Task instructions:
Your answer is the lines below, exactly, from the one that contains "Image resolution: width=616" through the one that contains "Select the By", both included.

The data:
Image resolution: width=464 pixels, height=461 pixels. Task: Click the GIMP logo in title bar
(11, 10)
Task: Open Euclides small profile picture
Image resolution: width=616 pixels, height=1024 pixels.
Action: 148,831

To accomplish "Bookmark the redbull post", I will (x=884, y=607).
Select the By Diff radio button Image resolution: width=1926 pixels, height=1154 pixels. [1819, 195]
* * *
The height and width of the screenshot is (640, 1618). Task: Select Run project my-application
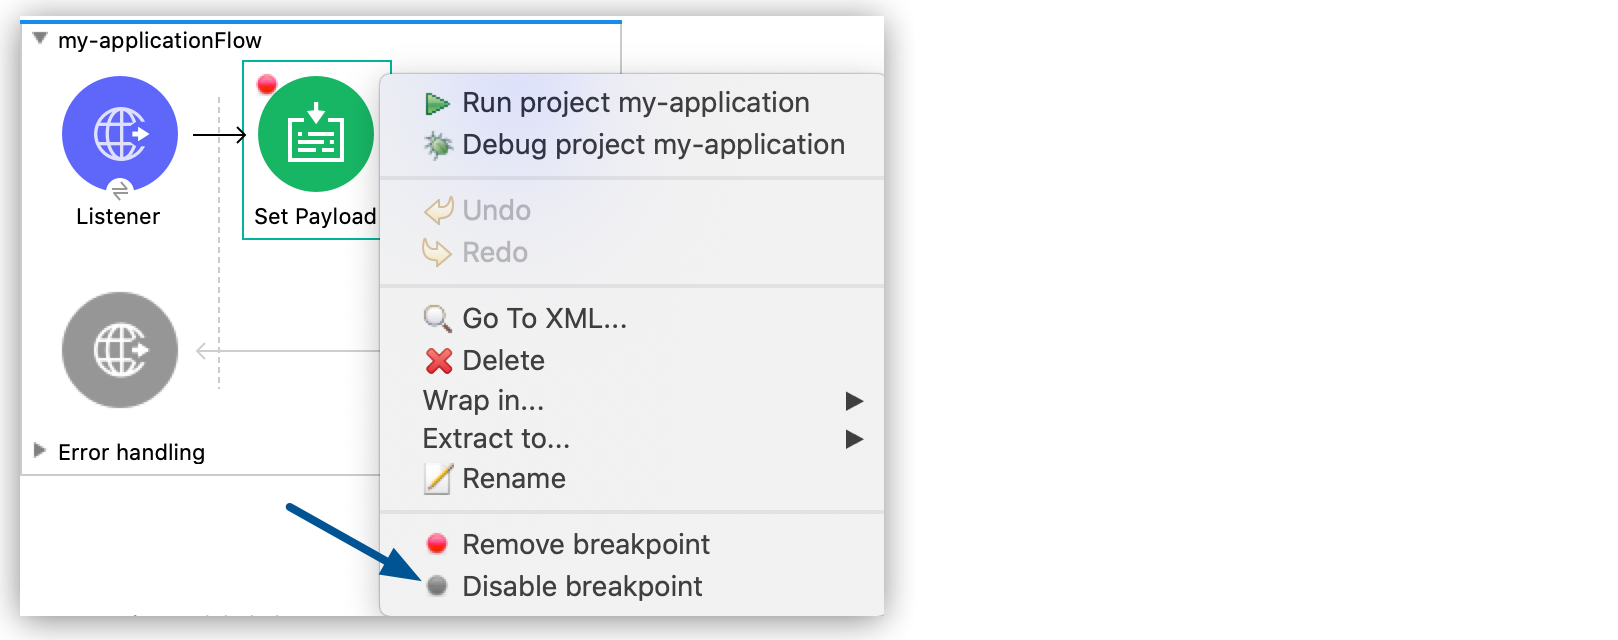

Response box:
Image resolution: width=616 pixels, height=1024 pixels.
Action: 148,831

To accomplish "Bookmark the redbull post", I will (x=884, y=607).
Select the By Diff radio button Image resolution: width=1926 pixels, height=1154 pixels. [1819, 195]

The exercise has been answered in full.